→ **SET EXERCISE**
Change "High priority" to "Low priority" in the items from the very first one through the line containing "[x=237, y=266]", and give those lines again with nothing else altered.

--- DATA LISTING ---

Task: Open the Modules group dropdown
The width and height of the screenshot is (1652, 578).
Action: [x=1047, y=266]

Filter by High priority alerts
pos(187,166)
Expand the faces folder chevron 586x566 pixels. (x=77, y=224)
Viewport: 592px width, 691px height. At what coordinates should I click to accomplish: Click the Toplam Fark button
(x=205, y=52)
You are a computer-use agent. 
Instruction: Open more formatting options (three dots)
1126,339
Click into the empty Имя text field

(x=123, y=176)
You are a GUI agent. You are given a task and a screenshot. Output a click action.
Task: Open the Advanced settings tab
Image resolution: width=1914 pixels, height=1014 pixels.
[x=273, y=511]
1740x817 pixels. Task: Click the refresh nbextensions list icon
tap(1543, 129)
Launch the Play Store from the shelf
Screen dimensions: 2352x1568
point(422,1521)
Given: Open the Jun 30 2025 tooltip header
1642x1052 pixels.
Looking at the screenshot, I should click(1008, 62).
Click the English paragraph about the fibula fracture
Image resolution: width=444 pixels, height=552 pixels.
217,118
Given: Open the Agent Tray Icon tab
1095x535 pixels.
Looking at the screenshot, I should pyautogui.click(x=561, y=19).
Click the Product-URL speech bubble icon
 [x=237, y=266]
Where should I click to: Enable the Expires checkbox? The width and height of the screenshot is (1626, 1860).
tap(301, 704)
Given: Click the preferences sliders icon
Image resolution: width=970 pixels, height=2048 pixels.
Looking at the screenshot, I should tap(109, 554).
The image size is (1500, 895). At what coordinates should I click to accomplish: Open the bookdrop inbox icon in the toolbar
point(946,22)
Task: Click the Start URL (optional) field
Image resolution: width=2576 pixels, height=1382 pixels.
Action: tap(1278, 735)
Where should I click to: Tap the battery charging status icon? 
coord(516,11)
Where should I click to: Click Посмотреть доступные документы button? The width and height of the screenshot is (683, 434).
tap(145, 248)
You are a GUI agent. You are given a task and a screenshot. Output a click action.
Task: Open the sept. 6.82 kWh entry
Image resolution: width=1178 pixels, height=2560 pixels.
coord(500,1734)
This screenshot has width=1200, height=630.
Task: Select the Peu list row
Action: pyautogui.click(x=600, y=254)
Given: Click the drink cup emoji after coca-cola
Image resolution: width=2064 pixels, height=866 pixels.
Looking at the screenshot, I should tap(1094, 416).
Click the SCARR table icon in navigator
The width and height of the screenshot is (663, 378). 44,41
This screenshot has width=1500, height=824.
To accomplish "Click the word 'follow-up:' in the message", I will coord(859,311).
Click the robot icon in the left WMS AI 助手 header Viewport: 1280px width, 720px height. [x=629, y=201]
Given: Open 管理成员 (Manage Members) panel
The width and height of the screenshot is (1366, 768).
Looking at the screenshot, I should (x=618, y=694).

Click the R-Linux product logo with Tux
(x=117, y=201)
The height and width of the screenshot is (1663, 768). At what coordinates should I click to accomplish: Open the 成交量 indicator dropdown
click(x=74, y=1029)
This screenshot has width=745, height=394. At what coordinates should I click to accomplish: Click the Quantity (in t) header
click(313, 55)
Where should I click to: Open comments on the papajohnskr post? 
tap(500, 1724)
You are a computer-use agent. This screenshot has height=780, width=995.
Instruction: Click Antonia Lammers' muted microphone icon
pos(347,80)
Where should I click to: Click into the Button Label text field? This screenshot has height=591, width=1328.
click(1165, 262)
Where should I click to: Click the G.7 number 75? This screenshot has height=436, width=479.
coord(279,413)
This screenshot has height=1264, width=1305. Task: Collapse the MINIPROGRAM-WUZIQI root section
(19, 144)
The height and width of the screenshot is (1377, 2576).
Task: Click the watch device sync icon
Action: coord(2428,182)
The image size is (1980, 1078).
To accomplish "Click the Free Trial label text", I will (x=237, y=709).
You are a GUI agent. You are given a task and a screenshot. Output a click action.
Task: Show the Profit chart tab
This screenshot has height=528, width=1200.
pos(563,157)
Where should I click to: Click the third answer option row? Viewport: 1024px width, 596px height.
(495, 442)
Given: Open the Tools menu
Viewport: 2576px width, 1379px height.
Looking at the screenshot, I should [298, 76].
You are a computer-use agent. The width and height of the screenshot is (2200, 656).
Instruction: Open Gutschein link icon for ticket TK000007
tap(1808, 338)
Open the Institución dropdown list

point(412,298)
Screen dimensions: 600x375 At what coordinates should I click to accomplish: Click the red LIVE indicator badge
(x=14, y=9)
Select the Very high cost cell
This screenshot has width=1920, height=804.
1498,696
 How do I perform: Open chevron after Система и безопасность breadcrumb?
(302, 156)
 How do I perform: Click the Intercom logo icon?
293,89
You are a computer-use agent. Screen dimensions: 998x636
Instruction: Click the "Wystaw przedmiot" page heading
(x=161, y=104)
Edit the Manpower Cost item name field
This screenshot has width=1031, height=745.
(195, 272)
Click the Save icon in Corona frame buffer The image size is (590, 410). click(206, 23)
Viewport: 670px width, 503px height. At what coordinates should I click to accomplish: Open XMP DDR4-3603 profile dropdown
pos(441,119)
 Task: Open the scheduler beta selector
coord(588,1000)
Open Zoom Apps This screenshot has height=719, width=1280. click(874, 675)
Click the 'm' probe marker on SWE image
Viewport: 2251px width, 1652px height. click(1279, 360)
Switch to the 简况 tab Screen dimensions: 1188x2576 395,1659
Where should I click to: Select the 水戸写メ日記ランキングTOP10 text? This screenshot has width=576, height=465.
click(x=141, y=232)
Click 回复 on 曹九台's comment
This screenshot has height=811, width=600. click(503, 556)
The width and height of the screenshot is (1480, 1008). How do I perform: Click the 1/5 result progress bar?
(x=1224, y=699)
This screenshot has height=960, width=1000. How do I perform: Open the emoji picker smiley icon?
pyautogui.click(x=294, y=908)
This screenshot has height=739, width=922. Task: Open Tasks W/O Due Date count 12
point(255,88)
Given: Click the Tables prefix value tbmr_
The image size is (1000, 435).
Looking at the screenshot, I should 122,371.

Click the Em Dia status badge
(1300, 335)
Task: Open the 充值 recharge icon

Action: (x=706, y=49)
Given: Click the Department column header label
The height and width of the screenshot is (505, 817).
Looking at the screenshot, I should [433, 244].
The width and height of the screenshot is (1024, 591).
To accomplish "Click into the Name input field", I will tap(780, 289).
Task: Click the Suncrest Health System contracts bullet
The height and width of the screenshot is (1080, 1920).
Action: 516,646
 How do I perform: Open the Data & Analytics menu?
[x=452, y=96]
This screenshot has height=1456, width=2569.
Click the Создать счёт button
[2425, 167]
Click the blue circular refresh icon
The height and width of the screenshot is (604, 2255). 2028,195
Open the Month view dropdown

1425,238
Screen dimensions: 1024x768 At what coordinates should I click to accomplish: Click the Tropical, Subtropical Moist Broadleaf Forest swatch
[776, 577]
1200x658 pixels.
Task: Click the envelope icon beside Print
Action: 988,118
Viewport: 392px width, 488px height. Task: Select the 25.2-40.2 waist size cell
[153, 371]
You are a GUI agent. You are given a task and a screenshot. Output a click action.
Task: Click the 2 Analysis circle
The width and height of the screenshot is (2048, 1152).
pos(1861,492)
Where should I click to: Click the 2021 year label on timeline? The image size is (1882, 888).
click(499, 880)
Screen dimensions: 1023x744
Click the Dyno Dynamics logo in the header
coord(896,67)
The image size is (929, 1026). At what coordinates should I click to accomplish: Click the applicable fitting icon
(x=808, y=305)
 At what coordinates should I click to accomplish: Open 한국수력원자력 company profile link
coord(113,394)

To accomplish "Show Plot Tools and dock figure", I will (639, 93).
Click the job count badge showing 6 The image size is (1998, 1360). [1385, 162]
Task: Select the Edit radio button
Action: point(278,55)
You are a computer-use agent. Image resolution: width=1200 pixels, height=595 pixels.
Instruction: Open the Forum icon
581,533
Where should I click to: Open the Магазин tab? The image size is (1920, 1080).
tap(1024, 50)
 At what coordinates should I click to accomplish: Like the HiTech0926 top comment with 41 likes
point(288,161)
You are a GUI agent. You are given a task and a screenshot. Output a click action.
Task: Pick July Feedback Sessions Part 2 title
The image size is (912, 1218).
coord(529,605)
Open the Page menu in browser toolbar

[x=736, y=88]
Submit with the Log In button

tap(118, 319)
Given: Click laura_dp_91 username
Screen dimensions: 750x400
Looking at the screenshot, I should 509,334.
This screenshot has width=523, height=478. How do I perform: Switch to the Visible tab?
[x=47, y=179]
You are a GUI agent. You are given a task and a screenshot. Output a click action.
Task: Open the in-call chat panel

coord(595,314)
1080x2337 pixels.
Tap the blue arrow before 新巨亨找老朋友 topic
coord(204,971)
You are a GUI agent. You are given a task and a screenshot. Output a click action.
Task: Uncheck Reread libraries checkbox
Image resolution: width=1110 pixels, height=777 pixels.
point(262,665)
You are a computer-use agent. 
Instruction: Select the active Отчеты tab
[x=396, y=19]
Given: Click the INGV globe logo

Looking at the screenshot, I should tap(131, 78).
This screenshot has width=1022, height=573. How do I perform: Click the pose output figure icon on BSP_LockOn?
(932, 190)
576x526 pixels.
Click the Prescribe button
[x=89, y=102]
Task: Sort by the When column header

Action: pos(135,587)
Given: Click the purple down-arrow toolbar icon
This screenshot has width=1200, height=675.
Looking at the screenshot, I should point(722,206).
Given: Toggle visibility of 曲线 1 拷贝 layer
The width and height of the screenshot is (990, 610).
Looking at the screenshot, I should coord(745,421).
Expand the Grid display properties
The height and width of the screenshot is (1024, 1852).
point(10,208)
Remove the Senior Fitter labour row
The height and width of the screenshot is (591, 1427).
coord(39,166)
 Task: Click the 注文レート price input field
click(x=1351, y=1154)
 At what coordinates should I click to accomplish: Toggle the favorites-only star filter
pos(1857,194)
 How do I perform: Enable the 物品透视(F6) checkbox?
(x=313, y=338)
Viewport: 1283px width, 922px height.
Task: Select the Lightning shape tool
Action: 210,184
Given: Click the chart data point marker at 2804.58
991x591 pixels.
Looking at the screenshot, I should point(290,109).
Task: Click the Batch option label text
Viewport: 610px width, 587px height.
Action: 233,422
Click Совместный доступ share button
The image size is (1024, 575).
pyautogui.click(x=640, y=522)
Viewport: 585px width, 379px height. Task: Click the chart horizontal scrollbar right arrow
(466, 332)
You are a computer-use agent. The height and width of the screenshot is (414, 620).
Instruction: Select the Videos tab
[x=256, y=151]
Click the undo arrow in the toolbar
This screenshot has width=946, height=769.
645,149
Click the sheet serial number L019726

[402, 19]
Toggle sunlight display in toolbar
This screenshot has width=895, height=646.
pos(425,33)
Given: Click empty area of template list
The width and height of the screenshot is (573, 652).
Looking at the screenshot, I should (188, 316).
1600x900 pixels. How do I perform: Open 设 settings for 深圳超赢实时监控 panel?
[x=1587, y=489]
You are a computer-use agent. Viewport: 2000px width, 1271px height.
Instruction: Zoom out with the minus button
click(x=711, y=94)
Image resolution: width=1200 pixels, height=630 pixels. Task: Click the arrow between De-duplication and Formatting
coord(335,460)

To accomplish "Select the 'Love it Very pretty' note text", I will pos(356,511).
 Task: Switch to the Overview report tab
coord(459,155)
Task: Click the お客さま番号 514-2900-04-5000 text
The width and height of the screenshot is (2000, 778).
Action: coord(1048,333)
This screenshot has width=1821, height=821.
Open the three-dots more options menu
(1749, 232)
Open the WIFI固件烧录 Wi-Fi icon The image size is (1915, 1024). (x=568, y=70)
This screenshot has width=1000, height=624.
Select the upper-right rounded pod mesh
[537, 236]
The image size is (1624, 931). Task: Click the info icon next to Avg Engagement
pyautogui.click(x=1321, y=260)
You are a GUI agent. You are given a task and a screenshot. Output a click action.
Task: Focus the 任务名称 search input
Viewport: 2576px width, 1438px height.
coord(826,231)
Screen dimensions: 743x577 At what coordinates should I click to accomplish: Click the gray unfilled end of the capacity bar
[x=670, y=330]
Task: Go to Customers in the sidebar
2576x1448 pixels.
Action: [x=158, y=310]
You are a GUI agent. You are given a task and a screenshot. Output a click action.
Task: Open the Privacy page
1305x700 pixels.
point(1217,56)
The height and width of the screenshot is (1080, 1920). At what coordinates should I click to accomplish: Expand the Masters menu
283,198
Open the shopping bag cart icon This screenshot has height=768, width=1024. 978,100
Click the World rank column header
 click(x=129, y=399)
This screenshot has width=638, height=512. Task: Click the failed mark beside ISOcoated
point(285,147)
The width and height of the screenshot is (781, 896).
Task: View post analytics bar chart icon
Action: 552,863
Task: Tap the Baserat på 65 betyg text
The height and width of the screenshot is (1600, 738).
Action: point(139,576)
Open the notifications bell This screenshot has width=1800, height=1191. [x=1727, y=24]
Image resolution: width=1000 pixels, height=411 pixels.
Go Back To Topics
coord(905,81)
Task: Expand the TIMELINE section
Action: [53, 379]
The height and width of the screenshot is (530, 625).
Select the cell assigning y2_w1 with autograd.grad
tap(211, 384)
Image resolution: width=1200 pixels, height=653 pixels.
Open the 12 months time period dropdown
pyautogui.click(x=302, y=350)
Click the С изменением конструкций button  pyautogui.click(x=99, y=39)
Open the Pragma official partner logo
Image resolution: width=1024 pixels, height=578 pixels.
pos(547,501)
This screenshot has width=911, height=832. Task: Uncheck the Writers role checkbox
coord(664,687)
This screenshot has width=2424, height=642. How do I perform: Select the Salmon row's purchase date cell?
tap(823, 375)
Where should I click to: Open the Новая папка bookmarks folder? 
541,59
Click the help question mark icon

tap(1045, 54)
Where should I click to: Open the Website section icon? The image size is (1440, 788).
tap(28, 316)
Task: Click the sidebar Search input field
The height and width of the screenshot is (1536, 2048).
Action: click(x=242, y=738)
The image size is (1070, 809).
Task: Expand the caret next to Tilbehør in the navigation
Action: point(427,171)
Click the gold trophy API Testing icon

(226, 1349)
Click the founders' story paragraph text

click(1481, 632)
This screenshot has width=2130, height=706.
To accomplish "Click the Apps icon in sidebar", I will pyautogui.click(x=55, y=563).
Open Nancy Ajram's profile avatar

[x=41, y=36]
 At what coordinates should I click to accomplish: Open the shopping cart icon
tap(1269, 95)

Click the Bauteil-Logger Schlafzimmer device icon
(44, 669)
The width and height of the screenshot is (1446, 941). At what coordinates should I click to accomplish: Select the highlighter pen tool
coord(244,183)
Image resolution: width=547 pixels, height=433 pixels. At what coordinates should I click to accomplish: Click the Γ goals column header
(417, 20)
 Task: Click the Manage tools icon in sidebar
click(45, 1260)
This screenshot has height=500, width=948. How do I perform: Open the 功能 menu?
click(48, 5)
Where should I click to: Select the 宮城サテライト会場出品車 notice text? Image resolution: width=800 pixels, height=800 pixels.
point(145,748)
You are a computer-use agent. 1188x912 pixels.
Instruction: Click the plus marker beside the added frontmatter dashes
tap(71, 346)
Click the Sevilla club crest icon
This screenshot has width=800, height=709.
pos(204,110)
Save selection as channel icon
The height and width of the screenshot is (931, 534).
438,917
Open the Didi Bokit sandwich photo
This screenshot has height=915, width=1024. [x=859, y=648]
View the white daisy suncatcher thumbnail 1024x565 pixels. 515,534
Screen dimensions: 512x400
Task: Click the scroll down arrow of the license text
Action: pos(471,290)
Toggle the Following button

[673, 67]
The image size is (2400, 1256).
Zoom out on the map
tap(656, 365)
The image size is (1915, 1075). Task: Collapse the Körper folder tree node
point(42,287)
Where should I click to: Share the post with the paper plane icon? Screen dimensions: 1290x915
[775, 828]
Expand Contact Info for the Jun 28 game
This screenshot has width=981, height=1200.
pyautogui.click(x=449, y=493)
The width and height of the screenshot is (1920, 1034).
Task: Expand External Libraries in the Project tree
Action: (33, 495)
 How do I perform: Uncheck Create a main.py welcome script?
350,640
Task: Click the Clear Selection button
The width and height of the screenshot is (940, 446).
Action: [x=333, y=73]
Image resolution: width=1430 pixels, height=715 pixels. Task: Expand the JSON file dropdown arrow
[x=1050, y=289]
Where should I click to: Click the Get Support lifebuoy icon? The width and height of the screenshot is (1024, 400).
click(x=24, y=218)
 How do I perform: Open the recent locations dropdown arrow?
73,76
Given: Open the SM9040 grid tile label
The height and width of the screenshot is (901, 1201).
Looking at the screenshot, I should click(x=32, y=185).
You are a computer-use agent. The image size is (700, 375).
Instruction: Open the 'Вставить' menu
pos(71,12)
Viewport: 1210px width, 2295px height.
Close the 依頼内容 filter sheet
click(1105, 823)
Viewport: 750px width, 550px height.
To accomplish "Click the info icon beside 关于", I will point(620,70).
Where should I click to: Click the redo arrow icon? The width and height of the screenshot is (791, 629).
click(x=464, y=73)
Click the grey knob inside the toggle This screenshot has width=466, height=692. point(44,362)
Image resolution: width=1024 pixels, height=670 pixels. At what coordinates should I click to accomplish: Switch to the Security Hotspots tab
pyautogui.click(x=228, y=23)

---

→ **RESULT OF THE EXERCISE**
Task: Open the Modules group dropdown
The width and height of the screenshot is (1652, 578).
Action: [x=1047, y=266]

Filter by Low priority alerts
pos(187,166)
Expand the faces folder chevron 586x566 pixels. (x=77, y=224)
Viewport: 592px width, 691px height. At what coordinates should I click to accomplish: Click the Toplam Fark button
(x=205, y=52)
You are a computer-use agent. 
Instruction: Open more formatting options (three dots)
1126,339
Click into the empty Имя text field

(x=123, y=176)
You are a GUI agent. You are given a task and a screenshot. Output a click action.
Task: Open the Advanced settings tab
Image resolution: width=1914 pixels, height=1014 pixels.
[x=273, y=511]
1740x817 pixels. Task: Click the refresh nbextensions list icon
tap(1543, 129)
Launch the Play Store from the shelf
Screen dimensions: 2352x1568
point(422,1521)
Given: Open the Jun 30 2025 tooltip header
1642x1052 pixels.
Looking at the screenshot, I should click(1008, 62).
Click the English paragraph about the fibula fracture
Image resolution: width=444 pixels, height=552 pixels.
217,118
Given: Open the Agent Tray Icon tab
1095x535 pixels.
Looking at the screenshot, I should pyautogui.click(x=561, y=19).
Click the Product-URL speech bubble icon
 [x=237, y=266]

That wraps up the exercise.